Was fordert der Rahmen? Welche Voraussetzungen muss jemand erfüllen, um dem Rahmen gerecht zu werden? Wo ziehen wir den Schlussstrich und müssen sagen: „Nein, das passt hier nicht mehr. Da ist die Grenze, das entspricht nicht mehr unseren Zielen, unseren Werten, unseren Möglichkeiten.“ Wir kommen dabei schnell zur Frage von Identität: Wer sind wir? Können wir die sein, die wir sein wollen?

Wären wir nicht alle manchmal gerne Superhelden? Die Möglichmacher, die für jeden einen Platz schaffen, die es schaffen, alles und jeden zu integrieren? Gerade, wenn wir den Eindruck haben, dass die andere Person gar nichts dafür kann, dass sie sich disqualifiziert?

Vielleicht fühlt es sich deshalb manchmal im ersten Moment so unangenehm an, die Grenzen des Rahmens klarzumachen, weil wir damit Kriterien festlegen, nach denen wir uns gegen jemanden, gegen etwas entscheiden. Das macht es nicht weniger wichtig, im Gegenteil. Es macht nur deutlich, warum manchmal jemand von außen zu einem Team oder einer einzelnen Person dazukommen muss und die auf den ersten Blick herzlose Frage stellen muss: „Erfüllt die Person die Bedingungen und Voraussetzungen, die der Rahmen fordert?“

Denn die Antwort „Nein“ hat Konsequenzen.

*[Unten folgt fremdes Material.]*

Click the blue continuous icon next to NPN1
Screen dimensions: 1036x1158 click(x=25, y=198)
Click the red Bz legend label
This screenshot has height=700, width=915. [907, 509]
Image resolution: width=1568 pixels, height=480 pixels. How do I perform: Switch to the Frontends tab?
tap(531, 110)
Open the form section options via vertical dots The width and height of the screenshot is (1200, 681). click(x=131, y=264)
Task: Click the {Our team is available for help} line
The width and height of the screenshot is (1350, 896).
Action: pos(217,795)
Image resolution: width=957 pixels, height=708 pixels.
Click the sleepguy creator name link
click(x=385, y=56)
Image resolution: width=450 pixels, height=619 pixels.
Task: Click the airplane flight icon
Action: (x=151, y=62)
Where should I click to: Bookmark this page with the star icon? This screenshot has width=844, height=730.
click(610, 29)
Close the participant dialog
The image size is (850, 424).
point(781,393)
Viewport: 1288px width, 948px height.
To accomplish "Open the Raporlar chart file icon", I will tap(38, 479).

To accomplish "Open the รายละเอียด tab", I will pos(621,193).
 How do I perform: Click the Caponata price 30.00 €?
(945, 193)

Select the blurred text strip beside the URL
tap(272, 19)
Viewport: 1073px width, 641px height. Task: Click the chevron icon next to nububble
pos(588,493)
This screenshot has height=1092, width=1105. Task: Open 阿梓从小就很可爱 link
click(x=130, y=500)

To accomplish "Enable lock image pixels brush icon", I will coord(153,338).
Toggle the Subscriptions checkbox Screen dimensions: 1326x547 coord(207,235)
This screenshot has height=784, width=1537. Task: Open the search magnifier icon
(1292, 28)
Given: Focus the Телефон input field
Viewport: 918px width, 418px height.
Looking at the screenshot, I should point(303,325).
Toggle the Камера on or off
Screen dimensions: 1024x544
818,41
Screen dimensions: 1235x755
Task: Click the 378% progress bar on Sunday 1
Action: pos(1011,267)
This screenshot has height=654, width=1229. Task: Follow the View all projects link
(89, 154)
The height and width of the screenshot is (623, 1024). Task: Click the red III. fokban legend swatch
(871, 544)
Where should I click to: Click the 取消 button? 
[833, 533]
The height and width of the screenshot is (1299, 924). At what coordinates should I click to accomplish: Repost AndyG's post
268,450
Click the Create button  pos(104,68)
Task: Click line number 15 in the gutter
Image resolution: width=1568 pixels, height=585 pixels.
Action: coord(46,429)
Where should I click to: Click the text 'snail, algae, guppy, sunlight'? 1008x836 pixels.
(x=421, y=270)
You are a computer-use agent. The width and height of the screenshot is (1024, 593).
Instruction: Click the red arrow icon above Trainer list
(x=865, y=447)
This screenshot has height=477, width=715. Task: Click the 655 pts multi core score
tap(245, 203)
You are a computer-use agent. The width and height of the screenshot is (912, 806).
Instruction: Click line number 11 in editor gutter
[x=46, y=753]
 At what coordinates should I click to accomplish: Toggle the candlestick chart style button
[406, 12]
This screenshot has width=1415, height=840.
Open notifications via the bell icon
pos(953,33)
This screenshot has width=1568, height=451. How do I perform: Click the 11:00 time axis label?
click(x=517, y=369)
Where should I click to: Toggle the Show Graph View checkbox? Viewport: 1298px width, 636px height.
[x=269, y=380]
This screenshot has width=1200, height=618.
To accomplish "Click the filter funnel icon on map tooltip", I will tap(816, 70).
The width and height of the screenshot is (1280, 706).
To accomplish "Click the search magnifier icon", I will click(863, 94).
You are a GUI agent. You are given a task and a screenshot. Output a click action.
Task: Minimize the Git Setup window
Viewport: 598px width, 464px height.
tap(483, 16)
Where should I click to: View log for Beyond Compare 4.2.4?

In helfenden Berufen bedeutet sie, dass wir nicht helfen können oder dass andere darunter leiden würden, wenn wir darauf bestünden, den Rahmen nach den Bedürfnissen einer Person auszurichten – was allzuoft hieße, dass der Rahmen für die, für die er vorher gepasst hat, nicht mehr passt.

Gleichzeitig muss sich ein Rahmen doch anpassen und Verändern können, muss sich entwickeln entlang der Bedarfe derer, die auf ihn angewiesen sind – oder?

Wer muss sich wem anpassen? Der Rahmen sich denen, denen er dient oder die, für die der Rahmen gedacht ist, dem Rahmen? Wer kann was leisten und wo stellen wir fest, dass es zusammen nicht geht und wir uns deshalb trennen müssen?

Das sind Fragen, um deren Antwort man immer wieder ringen darf, die nie fertig beantwortet sind und die immer wieder neu aufkommen. So bleibt am Ende wohl nur, immer wieder zu prüfen, wozu man gerade tendiert und den anderen Pol wieder mit in die Betrachtungen und Überlegungen zu holen. Fertig.